Перечень приятных детских воспоминаний, составляющих ядро переживаний положительной СКО, значительно проще, чем перечень воспоминаний травмирующих. Он включает эпизоды безопасности и удовлетворения, такие, как переживание «хорошей груди» и других видов либидозного и «ощущательного» удовольствия, чувства, что тебя принимают, любят и ценят, интереса и тяги к приключениям, к обычному нормальному окружению, к животным и к играм со сверстниками.
Аутентичность и объективность детских воспоминаний в том виде, как они всплывают в ЛСД-сеансах, остается открытым вопросом. С первых же наблюдений за переживаниями этого вида я воспринимал их как довольно интересную теоретическую проблему и старался использовать все доступные средства, чтобы в каждом отдельном случае провести объективную проверку. Конечно, обстоятельства не всегда способствовали этому. Иногда я наталкивался на довольно скудные воспоминания со стороны свидетелей (родителей, старших сестер и братьев, знакомых, домашних докторов, учителей, прислуги и т. д.) и на отсутствие записей. В других случаях свидетели, которые могли бы помочь делу, были уже мертвы или же недосягаемы. Нередки были и такие случаи, когда эмоциональная природа проблемы делала проверку невозможной. Это было особенно ясно в отношении ситуаций, в которых, как предполагалось, свидетель сам являлся участником пережитых событий, и для того, чтобы подтвердить воспоминание, он должен был бы допустить, что вел себя тогда нежелательным или неприемлемым образом. Иногда, впрочем, необычная природа воспоминания и особые обстоятельства давали возможность получить ценные данные и добиться некоторого проникновения в проблему их аутентичности.
Глубокая регрессия в младенческое состояние с оживлением памяти о страдании и неприятных переживаниях, связанных с уходом.

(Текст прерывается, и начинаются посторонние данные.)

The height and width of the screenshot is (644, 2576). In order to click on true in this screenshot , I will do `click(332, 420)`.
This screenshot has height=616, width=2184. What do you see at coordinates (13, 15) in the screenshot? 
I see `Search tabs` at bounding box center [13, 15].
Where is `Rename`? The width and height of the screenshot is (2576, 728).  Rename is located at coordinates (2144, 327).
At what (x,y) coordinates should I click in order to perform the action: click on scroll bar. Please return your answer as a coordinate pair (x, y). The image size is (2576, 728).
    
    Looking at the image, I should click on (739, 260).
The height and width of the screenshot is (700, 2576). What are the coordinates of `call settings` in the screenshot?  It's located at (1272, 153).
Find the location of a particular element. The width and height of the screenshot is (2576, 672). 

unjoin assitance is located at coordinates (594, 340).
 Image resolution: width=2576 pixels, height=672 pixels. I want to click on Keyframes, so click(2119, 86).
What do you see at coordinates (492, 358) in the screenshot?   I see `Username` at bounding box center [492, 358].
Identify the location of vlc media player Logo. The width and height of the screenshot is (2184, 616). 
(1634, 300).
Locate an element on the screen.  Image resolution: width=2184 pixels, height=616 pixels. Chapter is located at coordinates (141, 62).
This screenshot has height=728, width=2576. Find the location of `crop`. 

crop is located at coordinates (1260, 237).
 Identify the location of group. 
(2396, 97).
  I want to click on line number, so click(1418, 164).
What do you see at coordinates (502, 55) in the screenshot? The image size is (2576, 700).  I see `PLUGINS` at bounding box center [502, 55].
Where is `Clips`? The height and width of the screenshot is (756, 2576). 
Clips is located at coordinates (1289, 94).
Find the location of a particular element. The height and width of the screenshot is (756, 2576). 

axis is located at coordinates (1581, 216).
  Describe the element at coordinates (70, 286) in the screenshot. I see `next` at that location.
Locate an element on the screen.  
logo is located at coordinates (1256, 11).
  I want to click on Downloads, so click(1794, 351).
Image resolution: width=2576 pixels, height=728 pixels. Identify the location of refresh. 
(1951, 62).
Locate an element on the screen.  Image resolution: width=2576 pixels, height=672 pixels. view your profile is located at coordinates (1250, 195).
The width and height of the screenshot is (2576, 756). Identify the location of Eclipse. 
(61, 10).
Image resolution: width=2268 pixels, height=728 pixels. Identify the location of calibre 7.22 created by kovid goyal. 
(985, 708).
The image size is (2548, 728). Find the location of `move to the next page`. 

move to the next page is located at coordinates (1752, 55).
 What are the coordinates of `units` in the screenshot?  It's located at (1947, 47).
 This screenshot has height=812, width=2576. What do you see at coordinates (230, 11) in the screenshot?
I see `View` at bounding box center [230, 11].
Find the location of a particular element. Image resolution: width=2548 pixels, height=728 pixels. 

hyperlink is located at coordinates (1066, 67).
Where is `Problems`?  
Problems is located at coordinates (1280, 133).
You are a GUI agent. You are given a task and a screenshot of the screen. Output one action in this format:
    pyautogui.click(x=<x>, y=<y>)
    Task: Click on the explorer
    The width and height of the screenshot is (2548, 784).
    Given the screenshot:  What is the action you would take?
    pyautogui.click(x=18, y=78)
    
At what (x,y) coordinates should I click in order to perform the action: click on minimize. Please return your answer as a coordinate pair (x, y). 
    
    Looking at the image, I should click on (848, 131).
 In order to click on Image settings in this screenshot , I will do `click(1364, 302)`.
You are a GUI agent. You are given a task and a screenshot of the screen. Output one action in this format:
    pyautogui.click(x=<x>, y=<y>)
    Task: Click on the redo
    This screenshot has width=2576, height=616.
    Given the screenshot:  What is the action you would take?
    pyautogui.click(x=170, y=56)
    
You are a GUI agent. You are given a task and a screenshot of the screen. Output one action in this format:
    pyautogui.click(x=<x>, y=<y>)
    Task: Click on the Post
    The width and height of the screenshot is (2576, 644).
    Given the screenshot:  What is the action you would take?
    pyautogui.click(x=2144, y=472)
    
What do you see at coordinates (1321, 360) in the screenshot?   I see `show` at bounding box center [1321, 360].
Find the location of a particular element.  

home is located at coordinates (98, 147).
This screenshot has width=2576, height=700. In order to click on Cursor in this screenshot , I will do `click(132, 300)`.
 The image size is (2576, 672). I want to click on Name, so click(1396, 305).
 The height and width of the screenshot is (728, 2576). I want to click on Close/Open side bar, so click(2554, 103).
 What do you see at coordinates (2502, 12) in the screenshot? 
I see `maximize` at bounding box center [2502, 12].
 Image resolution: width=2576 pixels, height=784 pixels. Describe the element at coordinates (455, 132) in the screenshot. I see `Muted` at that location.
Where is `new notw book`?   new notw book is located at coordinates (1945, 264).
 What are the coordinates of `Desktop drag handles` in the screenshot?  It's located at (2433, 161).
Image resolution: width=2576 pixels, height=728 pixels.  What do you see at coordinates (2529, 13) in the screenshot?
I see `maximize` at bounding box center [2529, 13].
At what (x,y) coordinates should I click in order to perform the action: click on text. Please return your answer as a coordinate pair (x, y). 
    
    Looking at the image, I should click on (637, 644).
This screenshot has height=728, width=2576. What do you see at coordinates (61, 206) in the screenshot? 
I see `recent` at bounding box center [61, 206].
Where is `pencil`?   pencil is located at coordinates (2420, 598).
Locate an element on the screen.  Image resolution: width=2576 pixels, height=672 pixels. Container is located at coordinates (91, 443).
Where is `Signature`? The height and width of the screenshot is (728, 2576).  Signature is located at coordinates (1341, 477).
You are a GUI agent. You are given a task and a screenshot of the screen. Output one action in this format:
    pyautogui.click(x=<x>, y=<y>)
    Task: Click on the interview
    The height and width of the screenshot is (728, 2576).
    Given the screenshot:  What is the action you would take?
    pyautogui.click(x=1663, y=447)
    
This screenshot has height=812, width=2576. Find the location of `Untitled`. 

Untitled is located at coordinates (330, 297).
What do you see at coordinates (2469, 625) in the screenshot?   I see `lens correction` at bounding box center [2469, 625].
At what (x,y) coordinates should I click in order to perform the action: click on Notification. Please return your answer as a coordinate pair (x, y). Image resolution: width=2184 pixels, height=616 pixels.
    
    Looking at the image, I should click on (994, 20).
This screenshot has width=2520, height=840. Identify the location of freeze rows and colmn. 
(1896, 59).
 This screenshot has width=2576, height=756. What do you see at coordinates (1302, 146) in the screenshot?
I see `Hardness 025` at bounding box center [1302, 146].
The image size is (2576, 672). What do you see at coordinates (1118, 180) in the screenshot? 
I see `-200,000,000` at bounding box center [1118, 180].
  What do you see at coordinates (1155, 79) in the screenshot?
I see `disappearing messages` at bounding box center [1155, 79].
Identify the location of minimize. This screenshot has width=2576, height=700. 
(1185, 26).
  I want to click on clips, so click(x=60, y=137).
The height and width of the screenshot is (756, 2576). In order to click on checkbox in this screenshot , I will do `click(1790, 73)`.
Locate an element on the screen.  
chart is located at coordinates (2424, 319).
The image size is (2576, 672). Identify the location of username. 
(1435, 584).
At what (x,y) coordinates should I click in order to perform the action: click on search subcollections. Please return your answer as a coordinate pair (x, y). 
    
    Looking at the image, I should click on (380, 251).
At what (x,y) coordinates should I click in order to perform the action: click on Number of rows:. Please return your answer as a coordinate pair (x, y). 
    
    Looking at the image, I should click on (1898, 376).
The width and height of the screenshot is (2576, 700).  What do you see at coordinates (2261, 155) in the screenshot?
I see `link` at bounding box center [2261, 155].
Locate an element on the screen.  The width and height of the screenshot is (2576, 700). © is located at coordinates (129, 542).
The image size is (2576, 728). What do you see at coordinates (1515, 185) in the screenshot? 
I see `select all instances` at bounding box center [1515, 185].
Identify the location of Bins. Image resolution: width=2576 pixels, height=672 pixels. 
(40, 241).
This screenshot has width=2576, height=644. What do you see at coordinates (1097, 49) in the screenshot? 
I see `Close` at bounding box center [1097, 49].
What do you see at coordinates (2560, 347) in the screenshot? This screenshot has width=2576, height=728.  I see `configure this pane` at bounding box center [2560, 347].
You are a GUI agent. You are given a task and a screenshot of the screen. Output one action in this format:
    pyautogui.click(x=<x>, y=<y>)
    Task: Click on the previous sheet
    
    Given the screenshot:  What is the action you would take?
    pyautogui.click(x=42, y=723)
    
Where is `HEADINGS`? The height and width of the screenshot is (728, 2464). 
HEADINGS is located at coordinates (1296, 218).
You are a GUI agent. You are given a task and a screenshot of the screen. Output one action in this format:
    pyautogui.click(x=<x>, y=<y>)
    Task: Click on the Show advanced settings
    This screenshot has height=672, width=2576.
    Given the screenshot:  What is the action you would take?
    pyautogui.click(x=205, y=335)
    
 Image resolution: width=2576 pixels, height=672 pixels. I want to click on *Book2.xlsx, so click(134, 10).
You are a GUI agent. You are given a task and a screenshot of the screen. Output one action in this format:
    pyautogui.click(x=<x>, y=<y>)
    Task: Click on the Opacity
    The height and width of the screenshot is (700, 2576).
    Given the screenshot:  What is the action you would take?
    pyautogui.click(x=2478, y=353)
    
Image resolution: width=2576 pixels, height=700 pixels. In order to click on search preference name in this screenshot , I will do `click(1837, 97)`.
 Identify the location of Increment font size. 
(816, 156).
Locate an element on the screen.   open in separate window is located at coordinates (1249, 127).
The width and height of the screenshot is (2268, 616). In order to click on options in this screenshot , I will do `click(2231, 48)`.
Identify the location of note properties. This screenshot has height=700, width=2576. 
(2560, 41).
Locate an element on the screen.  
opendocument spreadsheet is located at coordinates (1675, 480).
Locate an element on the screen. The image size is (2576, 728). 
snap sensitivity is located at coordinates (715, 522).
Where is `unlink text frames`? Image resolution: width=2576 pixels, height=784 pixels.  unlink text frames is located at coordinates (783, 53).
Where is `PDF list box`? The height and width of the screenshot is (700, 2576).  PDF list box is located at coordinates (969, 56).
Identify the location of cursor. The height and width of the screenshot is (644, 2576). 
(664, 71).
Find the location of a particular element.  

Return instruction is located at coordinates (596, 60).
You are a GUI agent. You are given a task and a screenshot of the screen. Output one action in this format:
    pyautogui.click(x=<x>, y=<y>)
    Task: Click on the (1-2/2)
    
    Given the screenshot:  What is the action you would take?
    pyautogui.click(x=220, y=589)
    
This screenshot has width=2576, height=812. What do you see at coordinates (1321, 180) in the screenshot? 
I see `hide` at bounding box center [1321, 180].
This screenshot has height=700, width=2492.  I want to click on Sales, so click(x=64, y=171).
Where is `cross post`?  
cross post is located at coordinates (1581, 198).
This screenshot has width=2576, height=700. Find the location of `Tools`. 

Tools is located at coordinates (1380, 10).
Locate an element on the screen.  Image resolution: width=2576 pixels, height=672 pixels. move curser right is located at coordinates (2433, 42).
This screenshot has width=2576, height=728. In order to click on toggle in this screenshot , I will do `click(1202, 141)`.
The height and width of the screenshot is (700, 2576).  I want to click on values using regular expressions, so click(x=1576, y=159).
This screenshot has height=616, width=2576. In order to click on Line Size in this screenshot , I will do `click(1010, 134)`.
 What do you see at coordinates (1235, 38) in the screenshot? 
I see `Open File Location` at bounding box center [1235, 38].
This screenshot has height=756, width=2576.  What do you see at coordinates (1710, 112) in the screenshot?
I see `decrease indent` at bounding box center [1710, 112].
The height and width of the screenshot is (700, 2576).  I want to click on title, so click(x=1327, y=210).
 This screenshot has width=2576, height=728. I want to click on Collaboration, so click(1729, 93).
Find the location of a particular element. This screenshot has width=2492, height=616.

Символический образ «плохой» матери.
Рисунок, представляющий амбивалентное чувство, переживаемое пациентом, регрессировавшим в своем ЛСД-сеансе до раннего орального уровня. Такая задействованность воспринимается как разрушение объекта (здесь это символизируется огромными зубами) и любовный союз (символизируется сердцем).
В этих отдельных случаях расспросы живых свидетелей, а также другие способы ведения исследований часто обнаруживали поразительную точность некоторых из этих воспоминаний. Стало очевидным, что события раннего детства и даже младенчества могут быть восстановлены в ЛСД-сеансах с невероятной точностью, в самых мельчайших деталях. В этом можно было бы усомниться в том случае, если бы пациент брал инициативу на себя и собирал необходимые доказательства самостоятельно. При таких обстоятельствах не исключалось бы искажение данных. Однако большинство наиболее важных доказательств в пользу точности воспоминаний имело место в ситуациях, где исследование проводилось профессионалами, которые, ради того чтобы избежать искажения информации, всячески противостояли суггестивному влиянию со стороны как пациентов, так и свидетелей. Проблемы и противоречия, с которыми встретились исследователи этой области, можно лучше всего продемонстрировать на нескольких клинических примерах. Они были отобраны из десятков подобных им записей, собранных за десятилетие психолитической работы в Праге.
Дана, пациентка с довольно острой и сложной невротической симптоматикой, вспомнила в ЛСД-сеансах один из травмировавших ее эпизодов своего младенчества, который она отнесла приблизительно к концу первого года жизни. Она в деталях описала интерьер комнаты, где случилось это событие, вплоть до таких моментов, что оказалась в состоянии точно воспроизвести в рисунке узор на занавеси кроватки и на скатерти. Мать Даны, независимо от дочери, попросили описать комнату, о которой шла речь. Будучи ознакомлена с материалом пациентки, она крайне удивилась точности описания травмирующего события, а также физического окружения в тот момент. Подобно многим другим родителям, столкнувшимся с оживлением таких событий в памяти, она сочла поразительной и пугающей саму мысль, что ее дочь имеет доступ к обстоятельствам своего раннего детства. Это вызвало в ней сильное чувство вины и привело к извинениям с ее стороны. Она не могла понять механизма доступа к столь разным воспоминаниям. Описание комнаты было фотографически точным даже в самых мелких деталях, аутентичность описания была вне всяких сомнений из-за необычности мебели и некоторых других предметов интерьера. В комнате было зеркало непривычного вида, распятие на стене, нетривиальное по исполнению, а вышивка и отделка отличались специфическими чертами. В этом случае явно не было возможности передать эту информацию какими-либо средствами. До того как пациентке исполнилось два года, семья переехала в другое место, а дом вскоре был признан негодным и снесён. Внутреннее убранство комнаты не использовалось в их дальнейшей жизни: мать Даны раздала многие вещи. Не было ни фотографии комнаты, ни каких-либо ее описаний, и мать не помнит, упоминалось ли о каком-либо из предметов обстановки в присутствии дочери.